— Exercise description —
Look below for the line containing "Instruction: Expand description with See More"; from there through the line containing "Task: Click the Materials Q2 value 21%", both lines included, please set down each line exactly and nothing else.

_ _ _ _ _

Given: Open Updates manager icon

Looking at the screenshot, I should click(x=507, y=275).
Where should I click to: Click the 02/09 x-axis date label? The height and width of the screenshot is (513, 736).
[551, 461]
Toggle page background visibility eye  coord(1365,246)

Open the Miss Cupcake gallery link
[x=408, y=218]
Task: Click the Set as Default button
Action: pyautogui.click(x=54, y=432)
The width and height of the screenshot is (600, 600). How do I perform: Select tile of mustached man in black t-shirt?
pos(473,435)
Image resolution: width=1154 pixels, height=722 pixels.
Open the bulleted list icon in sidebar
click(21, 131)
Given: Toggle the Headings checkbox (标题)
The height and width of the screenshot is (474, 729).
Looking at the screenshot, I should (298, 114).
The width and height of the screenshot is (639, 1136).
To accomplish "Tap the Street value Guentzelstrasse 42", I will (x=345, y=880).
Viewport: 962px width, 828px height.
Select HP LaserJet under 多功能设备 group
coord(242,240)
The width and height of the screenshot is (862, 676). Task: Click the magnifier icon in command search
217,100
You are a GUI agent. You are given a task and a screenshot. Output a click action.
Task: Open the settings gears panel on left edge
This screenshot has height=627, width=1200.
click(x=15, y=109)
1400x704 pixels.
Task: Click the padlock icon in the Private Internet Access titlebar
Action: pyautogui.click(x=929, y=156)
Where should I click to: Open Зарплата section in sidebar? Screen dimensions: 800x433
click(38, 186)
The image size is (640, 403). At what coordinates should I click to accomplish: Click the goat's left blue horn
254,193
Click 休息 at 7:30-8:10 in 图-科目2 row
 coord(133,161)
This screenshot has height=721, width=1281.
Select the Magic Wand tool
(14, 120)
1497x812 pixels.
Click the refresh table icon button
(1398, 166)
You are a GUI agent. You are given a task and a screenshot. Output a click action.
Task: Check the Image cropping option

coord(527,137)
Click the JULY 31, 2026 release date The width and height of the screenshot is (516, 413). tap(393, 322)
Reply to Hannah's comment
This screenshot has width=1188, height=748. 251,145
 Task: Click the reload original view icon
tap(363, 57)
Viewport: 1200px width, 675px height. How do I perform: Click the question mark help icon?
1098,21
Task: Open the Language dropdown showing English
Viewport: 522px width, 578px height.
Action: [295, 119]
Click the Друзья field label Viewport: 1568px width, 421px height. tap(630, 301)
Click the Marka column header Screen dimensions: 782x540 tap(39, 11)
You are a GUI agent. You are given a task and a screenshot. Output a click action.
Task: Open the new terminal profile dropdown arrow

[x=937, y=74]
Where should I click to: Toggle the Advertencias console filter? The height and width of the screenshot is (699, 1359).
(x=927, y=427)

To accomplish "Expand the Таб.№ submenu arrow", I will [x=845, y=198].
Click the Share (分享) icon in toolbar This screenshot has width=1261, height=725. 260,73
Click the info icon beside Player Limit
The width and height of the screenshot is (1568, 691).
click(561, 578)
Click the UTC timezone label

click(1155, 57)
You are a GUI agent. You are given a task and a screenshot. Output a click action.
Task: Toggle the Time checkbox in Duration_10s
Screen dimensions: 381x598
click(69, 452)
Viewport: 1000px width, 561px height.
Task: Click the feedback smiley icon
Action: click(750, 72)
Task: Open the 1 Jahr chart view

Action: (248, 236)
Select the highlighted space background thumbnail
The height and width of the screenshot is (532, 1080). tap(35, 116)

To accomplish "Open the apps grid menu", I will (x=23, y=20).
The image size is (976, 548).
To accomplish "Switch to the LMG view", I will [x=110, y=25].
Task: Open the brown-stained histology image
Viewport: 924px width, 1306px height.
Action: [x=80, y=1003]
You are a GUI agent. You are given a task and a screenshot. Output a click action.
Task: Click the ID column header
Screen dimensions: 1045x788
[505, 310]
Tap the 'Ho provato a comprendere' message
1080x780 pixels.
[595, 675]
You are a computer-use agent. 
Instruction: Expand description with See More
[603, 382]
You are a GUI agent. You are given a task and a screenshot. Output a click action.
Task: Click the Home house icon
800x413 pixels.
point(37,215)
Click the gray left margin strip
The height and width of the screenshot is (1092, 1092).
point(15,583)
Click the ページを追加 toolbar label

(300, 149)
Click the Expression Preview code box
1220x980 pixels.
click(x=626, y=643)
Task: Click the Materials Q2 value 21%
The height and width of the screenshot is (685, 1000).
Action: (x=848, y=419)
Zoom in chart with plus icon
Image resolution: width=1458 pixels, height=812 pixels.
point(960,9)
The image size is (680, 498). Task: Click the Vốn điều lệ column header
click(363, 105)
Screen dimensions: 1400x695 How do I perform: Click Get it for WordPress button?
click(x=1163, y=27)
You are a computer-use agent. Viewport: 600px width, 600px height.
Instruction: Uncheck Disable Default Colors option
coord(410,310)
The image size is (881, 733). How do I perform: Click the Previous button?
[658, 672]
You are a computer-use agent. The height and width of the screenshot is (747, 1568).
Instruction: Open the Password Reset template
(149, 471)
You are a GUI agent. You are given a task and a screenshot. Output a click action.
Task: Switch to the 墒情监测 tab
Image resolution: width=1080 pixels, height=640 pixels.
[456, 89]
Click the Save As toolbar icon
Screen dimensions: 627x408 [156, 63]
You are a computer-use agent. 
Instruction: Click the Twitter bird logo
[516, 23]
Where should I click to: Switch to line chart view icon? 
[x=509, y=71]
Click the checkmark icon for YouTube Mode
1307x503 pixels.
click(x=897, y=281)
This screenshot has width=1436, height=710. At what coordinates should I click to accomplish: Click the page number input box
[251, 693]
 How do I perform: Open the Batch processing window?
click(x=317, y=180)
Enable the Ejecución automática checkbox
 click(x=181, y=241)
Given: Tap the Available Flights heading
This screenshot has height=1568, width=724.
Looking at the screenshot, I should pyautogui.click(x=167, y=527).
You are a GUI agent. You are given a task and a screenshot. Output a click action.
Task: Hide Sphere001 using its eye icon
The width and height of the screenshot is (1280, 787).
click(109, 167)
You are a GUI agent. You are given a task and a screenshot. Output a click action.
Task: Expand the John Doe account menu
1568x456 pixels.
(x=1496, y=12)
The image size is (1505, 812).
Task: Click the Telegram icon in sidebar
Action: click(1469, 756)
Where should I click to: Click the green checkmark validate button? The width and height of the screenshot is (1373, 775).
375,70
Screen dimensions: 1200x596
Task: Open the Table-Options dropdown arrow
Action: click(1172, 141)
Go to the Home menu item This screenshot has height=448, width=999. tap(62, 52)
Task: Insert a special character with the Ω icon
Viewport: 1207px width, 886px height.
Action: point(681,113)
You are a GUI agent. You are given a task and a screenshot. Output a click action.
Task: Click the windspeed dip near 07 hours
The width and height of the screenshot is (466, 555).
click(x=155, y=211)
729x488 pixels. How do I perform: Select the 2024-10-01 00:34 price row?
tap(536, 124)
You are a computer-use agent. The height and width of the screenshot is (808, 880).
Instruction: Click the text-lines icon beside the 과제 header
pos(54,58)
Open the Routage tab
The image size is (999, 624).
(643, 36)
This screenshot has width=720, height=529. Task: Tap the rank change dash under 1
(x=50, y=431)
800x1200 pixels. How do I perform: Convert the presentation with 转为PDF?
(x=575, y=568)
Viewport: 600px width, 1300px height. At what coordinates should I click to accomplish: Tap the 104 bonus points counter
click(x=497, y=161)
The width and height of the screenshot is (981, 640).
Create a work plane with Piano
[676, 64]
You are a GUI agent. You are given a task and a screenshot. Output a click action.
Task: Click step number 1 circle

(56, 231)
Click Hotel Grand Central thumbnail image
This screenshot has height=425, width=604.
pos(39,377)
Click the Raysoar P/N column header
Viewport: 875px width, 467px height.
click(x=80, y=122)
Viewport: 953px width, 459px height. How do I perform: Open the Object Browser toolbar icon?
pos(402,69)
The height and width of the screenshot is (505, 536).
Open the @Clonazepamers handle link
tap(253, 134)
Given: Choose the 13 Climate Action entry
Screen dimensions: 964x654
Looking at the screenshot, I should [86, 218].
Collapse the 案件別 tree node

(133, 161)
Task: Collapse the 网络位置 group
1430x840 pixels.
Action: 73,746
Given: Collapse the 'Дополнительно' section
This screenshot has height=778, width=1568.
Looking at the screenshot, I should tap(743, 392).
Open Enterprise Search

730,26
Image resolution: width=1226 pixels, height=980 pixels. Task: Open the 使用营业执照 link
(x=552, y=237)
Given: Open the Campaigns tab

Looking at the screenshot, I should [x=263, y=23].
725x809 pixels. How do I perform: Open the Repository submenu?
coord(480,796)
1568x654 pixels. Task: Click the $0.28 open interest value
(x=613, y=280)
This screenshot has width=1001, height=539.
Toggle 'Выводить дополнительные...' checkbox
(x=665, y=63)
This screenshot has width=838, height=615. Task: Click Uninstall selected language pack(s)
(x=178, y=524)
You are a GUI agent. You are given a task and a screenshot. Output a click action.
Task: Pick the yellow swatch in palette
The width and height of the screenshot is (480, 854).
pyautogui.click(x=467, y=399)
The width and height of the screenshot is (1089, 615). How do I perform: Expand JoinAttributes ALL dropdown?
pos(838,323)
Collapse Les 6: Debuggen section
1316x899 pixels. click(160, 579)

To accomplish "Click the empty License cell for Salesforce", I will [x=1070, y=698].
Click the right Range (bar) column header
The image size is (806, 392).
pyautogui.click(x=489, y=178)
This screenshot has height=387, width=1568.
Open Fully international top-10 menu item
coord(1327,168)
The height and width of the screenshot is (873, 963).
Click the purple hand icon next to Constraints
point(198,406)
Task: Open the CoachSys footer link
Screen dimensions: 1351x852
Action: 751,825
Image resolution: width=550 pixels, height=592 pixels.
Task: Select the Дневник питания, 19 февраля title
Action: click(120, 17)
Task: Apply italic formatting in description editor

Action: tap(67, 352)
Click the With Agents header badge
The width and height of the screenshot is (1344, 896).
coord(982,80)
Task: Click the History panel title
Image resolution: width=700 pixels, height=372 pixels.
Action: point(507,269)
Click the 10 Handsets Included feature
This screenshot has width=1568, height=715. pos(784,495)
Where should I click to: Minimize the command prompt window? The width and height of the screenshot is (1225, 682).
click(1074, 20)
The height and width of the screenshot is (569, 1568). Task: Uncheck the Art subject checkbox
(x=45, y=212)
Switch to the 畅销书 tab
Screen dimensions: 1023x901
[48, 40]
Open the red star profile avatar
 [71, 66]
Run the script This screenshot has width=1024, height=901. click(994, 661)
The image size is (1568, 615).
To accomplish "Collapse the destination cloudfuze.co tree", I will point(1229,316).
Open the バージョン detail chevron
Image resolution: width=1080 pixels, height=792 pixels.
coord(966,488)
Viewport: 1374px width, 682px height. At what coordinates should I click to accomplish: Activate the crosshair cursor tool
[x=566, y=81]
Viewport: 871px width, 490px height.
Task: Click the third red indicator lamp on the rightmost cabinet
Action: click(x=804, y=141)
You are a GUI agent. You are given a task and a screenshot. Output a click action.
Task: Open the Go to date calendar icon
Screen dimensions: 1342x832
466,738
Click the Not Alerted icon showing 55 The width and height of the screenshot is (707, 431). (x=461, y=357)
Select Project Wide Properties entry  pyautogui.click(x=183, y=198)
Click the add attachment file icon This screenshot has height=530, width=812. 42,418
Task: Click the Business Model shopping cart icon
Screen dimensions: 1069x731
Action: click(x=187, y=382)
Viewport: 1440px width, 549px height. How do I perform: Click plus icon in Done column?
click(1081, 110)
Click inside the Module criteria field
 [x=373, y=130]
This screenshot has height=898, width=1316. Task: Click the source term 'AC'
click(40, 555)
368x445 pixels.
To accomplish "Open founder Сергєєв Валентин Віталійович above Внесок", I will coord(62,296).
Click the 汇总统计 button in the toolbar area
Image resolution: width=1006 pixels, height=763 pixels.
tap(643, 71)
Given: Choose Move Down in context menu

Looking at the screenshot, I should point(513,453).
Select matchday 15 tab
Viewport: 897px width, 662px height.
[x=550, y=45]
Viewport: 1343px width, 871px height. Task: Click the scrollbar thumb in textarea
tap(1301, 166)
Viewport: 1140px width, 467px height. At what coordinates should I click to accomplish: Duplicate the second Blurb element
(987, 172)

_ _ _ _ _

— Your solution —
Instruction: Expand description with See More
[603, 382]
You are a GUI agent. You are given a task and a screenshot. Output a click action.
Task: Click the Home house icon
800x413 pixels.
point(37,215)
Click the gray left margin strip
The height and width of the screenshot is (1092, 1092).
point(15,583)
Click the ページを追加 toolbar label

(300, 149)
Click the Expression Preview code box
1220x980 pixels.
click(x=626, y=643)
Task: Click the Materials Q2 value 21%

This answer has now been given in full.